To me, that’s an example of one of the great truths about literature. Writers can never know what their words will mean to the people who read them. Macaulay couldn’t have known, when he wrote those lines in the middle of the nineteenth century, that a hundred and sixty years later, on the other side of the Atlantic, a seventy-five year old American would receive a helpful bracing. Buck up, lad, says Captain Horatius.

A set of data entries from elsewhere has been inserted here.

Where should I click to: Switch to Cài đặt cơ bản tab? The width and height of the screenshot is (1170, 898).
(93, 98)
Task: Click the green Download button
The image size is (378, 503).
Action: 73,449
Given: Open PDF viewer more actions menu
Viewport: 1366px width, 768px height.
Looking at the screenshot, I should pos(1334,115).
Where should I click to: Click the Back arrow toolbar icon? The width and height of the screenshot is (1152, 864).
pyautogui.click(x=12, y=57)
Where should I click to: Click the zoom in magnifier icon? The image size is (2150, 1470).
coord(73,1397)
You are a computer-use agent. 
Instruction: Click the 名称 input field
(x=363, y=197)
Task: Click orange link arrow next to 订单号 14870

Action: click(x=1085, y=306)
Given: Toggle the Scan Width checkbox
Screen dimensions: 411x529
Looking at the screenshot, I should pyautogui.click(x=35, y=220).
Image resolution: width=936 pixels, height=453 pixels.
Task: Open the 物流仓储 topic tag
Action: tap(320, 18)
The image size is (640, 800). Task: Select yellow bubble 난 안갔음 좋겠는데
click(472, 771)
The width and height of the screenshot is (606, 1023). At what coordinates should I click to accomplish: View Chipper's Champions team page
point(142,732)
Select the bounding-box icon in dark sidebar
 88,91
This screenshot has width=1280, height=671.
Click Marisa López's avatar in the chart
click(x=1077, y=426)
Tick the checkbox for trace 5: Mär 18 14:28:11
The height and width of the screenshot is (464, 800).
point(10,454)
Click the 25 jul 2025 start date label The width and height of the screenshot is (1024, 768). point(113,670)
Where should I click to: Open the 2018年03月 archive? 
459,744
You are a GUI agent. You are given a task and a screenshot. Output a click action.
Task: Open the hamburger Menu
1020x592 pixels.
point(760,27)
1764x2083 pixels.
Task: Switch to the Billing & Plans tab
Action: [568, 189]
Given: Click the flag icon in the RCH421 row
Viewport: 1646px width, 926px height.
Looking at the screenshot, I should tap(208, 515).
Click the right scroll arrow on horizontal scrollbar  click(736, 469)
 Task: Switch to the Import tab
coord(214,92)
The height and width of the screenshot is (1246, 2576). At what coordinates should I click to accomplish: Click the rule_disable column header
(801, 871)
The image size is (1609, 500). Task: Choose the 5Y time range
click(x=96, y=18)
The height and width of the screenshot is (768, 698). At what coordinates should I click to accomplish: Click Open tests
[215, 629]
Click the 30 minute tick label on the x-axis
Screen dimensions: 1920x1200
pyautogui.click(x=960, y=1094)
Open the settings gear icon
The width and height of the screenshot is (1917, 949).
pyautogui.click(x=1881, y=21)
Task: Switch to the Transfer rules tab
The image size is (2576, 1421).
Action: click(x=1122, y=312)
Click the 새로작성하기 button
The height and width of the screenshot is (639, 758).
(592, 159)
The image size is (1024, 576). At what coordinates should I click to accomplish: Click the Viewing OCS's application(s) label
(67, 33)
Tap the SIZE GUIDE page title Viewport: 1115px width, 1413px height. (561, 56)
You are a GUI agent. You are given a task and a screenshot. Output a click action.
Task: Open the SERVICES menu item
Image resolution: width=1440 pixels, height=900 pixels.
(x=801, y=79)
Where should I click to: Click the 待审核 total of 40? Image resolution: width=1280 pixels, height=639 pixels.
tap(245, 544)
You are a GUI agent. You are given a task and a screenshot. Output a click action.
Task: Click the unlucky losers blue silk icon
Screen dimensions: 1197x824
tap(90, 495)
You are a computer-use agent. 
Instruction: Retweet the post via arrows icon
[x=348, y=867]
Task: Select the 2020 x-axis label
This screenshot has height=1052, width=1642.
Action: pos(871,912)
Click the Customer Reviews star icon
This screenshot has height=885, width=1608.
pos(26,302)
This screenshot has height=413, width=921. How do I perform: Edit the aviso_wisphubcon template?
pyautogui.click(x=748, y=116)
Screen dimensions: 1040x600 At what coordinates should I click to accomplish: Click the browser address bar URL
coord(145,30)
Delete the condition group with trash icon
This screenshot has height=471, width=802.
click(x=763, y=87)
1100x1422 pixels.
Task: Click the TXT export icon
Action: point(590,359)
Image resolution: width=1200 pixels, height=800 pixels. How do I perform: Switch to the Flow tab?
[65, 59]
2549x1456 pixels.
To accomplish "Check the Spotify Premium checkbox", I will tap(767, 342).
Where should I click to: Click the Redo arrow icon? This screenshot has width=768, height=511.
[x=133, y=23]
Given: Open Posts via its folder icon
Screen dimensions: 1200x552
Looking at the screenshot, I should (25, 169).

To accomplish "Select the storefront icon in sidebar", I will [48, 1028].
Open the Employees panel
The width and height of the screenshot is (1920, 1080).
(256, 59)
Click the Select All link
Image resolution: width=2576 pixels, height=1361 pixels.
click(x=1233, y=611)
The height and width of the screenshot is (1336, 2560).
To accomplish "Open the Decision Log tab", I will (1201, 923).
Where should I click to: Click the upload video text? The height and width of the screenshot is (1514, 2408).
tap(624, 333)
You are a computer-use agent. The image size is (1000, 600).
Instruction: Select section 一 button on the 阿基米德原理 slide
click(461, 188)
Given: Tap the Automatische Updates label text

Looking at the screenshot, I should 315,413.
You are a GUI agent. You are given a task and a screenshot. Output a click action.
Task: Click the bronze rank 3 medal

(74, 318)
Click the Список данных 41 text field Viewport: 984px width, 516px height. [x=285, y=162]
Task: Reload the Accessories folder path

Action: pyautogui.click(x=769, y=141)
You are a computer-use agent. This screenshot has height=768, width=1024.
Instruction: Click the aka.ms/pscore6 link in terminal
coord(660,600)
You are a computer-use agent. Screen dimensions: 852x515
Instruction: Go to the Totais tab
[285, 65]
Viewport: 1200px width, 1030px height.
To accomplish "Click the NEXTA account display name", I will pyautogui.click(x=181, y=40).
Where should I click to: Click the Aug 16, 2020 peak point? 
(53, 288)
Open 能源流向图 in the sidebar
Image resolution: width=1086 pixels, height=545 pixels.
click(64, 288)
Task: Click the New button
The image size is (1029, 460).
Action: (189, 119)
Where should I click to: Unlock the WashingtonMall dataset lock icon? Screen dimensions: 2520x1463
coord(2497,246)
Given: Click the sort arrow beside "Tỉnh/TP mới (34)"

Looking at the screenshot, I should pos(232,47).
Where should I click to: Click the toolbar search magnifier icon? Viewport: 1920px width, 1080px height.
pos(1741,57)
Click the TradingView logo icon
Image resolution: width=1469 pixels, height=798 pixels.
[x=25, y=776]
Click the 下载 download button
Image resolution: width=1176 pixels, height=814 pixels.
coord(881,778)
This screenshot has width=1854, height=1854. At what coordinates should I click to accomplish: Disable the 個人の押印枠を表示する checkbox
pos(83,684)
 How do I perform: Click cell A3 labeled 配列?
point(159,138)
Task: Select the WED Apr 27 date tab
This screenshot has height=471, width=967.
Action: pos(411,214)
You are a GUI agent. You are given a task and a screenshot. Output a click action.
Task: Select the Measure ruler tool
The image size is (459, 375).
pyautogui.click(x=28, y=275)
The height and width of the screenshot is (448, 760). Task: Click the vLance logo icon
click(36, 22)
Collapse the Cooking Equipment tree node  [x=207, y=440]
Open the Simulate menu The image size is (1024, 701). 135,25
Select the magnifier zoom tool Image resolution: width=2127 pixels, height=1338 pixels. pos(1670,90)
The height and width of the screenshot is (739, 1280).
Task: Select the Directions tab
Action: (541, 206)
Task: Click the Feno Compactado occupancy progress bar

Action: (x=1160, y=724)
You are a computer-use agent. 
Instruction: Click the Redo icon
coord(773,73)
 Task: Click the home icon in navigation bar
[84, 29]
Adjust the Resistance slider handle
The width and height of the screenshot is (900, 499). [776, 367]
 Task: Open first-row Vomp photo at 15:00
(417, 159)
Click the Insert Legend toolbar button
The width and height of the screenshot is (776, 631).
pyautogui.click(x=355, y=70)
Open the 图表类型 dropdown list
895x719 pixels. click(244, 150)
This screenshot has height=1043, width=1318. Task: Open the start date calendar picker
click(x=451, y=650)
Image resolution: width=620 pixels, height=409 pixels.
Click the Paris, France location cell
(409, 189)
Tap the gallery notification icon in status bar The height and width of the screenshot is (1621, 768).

But he says it with style.

If you enter the Macaulay on Google, you’ll find some great videos that quote it, featuring stalwarts like Churchill and Dr. Who.

AE: How can our readers follow you and your writing?

TP: I’m not on Facebook, but I have a website I keep up to date: www.philart.net/tompurdom. My literary memoir contains ten chapters tells how I wrote some of my stories and novels. James W. Harris has posted a multi-part series he calls The Tom Purdom Project (!). You can also look me up on Broad Street Review. Enter terms like science fiction, Ray Bradbury, and economic growth in the BSR Search box and you’ll find some essays on science fiction and related matters.


Tom Purdom started reading science fiction in 1950, when the science fiction genre was just emerging from its pulp magazine period. His first published story appeared in the August, 1957 issue of a magazine called Fantastic Universe. His stories have appeared in all the leading science fiction magazines and various anthologies. In the last thirty years, he’s written a string of short stories and novelettes that have mostly appeared in Asimov’s. Ian Strock’s Fantastic Books has published two collections of his Asimov’s stories, Lovers and Fighters, Starships and Dragons and Romance on Four Worlds, A Casanova Quartet.